= Direction A =
In the passage about the trip to St. Paul below, where did the flight from Anchorage stop for fuel?

= Passage =
Our group spent our time at St. Paul watching all of the alcids that nest on the island, but also admiring those seals, which look like giant sausages on land. They would scratch with their flippers, and some would tangle with each other, but most just slept, the lazy sleep of an animal that has not been on land in months.

St. Paul is not an easy place to get to. We flew from Anchorage, stopping for fuel in Dillingham, and then flew on to St. George where some passengers deplaned. St. George is St. Paul's sister island, and is often shrouded in fog so few flights actually land. We got out of the plane under a cold blue sky and walked the airstrip. As we admired the views, cannons popped off in the background to set off the birds, which otherwise take over the runway. There, I saw Grey-crowned Rosy Finch, a large rose hued finch with a clean grey cap, and Red-legged Kittiwakes for the first time. I spoke with a woman who lives on the Island. She surfs offshore and that afternoon was going to kayak to the point. It seemed like a small paradise.
On the final leg of the journey I learned that the woman next to me was on her way to St. Paul to make it her home. Her young son and daughter sat in the seats behind us. Her husband was doing weather work on the island and had been living there since April. "I had some movies to see," she said with a laugh as a way to explain why she was only now arriving at her new home. "I'm not an island person."

= Direction B =
Reproduce the records below word for word, beginning at the line that contains "Task: Open Nonstop" and continuing through the last line of the records.

Click-target data:
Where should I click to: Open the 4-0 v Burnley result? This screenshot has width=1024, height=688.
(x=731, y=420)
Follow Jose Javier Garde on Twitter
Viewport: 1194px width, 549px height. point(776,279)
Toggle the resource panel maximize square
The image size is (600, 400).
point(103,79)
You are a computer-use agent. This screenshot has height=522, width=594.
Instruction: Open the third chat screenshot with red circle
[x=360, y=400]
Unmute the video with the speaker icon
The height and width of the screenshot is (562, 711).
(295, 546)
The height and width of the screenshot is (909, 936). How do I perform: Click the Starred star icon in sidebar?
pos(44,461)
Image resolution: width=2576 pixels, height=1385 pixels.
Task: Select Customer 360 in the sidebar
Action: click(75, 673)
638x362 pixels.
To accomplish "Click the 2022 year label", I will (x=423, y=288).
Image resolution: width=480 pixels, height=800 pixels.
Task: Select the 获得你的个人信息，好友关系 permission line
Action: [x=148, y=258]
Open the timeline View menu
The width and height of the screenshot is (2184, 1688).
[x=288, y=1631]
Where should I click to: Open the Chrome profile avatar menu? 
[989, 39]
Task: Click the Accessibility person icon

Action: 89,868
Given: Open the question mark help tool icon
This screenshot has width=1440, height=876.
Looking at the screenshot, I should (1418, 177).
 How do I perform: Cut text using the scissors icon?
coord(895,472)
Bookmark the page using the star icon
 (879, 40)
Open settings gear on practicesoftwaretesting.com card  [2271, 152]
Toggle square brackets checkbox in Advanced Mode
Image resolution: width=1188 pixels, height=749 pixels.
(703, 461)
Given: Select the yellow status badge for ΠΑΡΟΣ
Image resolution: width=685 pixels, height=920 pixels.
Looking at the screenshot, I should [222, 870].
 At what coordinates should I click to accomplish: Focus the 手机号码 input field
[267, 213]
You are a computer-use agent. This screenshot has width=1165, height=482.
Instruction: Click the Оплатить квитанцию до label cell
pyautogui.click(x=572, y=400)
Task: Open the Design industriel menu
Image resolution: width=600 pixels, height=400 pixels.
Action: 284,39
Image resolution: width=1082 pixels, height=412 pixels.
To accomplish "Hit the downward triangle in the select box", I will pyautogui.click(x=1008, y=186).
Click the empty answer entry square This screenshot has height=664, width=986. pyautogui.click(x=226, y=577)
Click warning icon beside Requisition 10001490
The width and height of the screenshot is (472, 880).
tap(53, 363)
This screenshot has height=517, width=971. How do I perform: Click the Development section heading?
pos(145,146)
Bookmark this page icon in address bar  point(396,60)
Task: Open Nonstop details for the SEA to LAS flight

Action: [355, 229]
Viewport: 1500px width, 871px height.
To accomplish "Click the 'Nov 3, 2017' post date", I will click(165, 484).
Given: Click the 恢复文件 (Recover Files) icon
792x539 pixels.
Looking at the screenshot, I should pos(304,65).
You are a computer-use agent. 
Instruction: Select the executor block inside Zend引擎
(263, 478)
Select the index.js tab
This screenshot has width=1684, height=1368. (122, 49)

= Solution A =
Dillingham

= Solution B =
Task: Open Nonstop details for the SEA to LAS flight

Action: [355, 229]
Viewport: 1500px width, 871px height.
To accomplish "Click the 'Nov 3, 2017' post date", I will click(165, 484).
Given: Click the 恢复文件 (Recover Files) icon
792x539 pixels.
Looking at the screenshot, I should pos(304,65).
You are a computer-use agent. 
Instruction: Select the executor block inside Zend引擎
(263, 478)
Select the index.js tab
This screenshot has width=1684, height=1368. (122, 49)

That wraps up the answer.